◆ **TASK**
Filter out every line below that lacks "will", and copy the rest.

(RECORD EXTRACTS begins)

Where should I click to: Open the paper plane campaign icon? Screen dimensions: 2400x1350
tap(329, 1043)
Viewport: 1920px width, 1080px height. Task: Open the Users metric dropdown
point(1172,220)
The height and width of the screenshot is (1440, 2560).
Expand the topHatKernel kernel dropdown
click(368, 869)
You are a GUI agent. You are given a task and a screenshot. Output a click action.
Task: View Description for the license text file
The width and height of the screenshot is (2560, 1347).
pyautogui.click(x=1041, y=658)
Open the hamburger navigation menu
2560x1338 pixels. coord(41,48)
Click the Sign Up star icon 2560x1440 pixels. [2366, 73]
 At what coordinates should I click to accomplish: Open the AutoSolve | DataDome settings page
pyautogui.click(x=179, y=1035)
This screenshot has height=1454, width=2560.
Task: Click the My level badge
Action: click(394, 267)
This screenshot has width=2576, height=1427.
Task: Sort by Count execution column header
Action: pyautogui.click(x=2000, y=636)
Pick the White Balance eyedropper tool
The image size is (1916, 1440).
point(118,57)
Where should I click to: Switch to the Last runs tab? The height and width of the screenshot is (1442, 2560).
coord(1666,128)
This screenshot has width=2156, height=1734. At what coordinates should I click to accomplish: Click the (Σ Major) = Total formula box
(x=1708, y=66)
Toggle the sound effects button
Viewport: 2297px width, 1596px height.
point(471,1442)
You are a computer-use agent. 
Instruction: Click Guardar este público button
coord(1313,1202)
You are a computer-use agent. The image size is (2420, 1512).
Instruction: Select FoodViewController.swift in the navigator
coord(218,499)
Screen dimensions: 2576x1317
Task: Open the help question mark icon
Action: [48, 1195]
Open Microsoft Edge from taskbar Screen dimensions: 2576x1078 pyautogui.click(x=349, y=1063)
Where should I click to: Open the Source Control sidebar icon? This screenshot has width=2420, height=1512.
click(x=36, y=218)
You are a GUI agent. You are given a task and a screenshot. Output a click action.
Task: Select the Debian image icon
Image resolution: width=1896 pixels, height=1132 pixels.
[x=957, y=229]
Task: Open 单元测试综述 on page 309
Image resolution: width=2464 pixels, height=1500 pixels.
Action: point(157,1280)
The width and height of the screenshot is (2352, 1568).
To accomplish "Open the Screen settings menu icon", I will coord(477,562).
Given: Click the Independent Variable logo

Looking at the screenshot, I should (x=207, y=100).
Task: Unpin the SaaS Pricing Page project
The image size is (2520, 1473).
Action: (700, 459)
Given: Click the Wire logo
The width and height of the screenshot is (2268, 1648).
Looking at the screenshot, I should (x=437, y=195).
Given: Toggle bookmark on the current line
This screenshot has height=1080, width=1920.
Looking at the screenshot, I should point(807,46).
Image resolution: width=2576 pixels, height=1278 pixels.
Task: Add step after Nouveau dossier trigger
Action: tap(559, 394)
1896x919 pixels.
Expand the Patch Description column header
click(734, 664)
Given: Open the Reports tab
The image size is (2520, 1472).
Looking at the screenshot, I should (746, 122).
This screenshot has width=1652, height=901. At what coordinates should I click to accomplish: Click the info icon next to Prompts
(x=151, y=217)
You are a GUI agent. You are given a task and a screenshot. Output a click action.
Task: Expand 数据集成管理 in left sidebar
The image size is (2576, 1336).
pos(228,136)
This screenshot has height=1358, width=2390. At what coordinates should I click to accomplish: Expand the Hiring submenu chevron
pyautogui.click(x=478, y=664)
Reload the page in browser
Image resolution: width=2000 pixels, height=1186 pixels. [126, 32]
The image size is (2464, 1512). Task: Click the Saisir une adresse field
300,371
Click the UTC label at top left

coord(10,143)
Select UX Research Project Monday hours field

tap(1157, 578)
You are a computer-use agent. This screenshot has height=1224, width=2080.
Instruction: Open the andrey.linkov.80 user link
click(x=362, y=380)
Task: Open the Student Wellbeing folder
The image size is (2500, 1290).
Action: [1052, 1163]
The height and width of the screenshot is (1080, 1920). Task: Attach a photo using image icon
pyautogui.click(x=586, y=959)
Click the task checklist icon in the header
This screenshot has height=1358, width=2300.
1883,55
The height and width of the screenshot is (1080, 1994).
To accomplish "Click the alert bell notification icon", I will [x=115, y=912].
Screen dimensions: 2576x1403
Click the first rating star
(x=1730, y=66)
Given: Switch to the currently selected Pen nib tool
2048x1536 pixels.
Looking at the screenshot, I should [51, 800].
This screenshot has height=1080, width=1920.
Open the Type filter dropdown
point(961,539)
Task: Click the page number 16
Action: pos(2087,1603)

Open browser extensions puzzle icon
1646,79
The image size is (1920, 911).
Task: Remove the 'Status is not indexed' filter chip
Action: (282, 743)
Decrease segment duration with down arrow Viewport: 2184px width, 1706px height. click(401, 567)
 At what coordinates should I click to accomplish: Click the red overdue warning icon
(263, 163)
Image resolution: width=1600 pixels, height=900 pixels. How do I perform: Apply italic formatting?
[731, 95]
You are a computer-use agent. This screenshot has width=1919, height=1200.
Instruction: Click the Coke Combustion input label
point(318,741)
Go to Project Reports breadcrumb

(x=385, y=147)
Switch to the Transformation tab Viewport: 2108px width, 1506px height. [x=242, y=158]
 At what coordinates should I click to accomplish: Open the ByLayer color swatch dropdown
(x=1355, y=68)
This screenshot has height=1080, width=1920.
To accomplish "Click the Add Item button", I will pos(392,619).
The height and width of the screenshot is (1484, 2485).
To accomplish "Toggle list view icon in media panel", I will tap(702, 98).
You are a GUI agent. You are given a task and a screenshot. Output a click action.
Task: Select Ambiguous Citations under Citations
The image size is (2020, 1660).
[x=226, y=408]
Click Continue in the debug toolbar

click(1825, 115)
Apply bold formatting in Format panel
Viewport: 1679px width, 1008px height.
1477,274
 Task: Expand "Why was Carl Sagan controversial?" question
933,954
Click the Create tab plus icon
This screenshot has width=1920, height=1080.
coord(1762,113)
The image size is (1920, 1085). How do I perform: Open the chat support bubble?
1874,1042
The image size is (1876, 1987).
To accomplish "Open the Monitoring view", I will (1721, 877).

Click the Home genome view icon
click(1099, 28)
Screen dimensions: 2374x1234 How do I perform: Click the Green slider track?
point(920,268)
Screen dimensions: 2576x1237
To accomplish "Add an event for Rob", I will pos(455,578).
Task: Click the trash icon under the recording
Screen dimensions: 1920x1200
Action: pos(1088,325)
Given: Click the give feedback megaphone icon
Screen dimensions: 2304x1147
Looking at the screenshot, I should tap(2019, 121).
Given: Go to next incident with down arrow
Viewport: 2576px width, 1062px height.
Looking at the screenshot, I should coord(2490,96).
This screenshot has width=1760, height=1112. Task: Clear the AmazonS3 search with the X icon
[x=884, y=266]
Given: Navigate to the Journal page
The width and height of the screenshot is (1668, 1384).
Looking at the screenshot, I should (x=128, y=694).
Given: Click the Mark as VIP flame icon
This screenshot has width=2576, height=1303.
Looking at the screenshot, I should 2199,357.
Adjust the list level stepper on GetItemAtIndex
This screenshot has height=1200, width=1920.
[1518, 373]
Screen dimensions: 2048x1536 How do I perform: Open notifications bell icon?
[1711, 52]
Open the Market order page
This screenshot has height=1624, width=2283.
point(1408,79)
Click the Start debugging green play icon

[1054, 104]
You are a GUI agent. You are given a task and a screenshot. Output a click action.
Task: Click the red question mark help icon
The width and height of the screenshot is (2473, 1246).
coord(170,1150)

(RECORD EXTRACTS ends)

◆ **ANSWER BOX**
To accomplish "Open the Screen settings menu icon", I will coord(477,562).
To accomplish "Click the alert bell notification icon", I will [x=115, y=912].
To accomplish "Click the Add Item button", I will pos(392,619).
To accomplish "Toggle list view icon in media panel", I will tap(702, 98).
To accomplish "Open the Monitoring view", I will (1721, 877).
To accomplish "Add an event for Rob", I will pos(455,578).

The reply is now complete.